- Schijns, Virgil EJC;
- Pretto, Chrystel;
- Strik, Anna M;
- Gloudemans-Rijkers, Rianne;
- Deviller, Laurent;
- Pierre, Denis;
- Chung, Jinah;
- Dandekar, Manisha;
- Carrillo, Jose A;
- Kong, Xiao-Tang;
- Fu, Beverly D;
- Hsu, Frank PK;
- Hofman, Florence M;
- Chen, Thomas C;
- Zidovetzki, Raphael;
- Bota, Daniela A;
- Stathopoulos, Apostolos
Glioblastoma is the most common form of brain cancer in adults that produces severe damage to the brain leading to a very poor survival prognosis. The standard of care for glioblastoma is usually surgery, as well as radiotherapy followed by systemic temozolomide chemotherapy, resulting in a median survival time of about 12 to 15 months. Despite these therapeutic efforts, the tumor returns in the vast majority of patients. When relapsing, statistics suggest an imminent death dependent on the size of the tumor, the Karnofsky Performance Status, and the tumor localization.
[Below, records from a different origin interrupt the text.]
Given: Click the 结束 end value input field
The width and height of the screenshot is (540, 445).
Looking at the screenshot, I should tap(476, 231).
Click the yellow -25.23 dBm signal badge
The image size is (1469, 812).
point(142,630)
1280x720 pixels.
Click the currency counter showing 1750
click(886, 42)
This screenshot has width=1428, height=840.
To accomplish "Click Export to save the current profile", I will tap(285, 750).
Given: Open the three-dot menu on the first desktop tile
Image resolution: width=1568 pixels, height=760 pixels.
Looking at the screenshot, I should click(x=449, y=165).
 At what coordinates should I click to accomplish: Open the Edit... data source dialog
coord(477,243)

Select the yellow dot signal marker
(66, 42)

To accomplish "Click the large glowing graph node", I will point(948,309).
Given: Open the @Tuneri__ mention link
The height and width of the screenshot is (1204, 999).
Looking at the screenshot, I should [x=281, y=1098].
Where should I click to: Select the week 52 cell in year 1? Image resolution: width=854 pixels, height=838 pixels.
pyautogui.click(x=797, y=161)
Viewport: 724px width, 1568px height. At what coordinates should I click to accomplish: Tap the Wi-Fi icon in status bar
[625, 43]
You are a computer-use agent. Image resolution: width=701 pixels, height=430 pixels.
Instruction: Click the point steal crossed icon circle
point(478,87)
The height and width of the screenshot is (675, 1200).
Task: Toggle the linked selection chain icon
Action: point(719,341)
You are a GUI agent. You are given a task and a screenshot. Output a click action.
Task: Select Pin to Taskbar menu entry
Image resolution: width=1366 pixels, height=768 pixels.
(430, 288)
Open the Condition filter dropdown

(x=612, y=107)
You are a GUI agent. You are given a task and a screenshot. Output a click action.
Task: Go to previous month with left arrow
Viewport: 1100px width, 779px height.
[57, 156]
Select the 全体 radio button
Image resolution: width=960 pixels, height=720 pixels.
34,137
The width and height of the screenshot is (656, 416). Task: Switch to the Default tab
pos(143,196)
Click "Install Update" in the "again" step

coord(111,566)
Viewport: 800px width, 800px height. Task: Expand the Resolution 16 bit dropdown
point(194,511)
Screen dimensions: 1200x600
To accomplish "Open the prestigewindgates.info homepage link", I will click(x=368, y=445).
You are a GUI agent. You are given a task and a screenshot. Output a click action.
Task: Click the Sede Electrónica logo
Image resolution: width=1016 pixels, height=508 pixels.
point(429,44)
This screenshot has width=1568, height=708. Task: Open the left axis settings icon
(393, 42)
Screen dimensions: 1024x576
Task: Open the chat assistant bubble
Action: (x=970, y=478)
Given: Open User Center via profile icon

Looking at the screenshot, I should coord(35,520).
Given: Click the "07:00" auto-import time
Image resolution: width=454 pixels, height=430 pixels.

Following the standard of care, the administration of Bevacizumab, inhibiting the growth of the tumor vasculature, is an approved medicinal treatment option approved in the United States, but not in the European Union, as well as the recently approved alternating electric fields (AEFs) generator NovoTTF/Optune. However, it is clear that regardless of the current treatment regimens, glioma patients continue to have dismal prognosis and novel treatments are urgently needed. Here, we describe different approaches of recently developed therapeutic glioma brain cancer vaccines, which stimulate the patient's immune system to recognize tumor-associated antigens (TAA) on cancer cells, aiming to instruct the immune system to eventually attack and destroy the brain tumor cells, with minimal bystander damage to normal brain cells. These distinct immunotherapies may target particular glioma TAAs which are molecularly defined, but they may also target broad patient-derived tumor antigen preparations intentionally evoking a very broad polyclonal antitumor immune stimulation.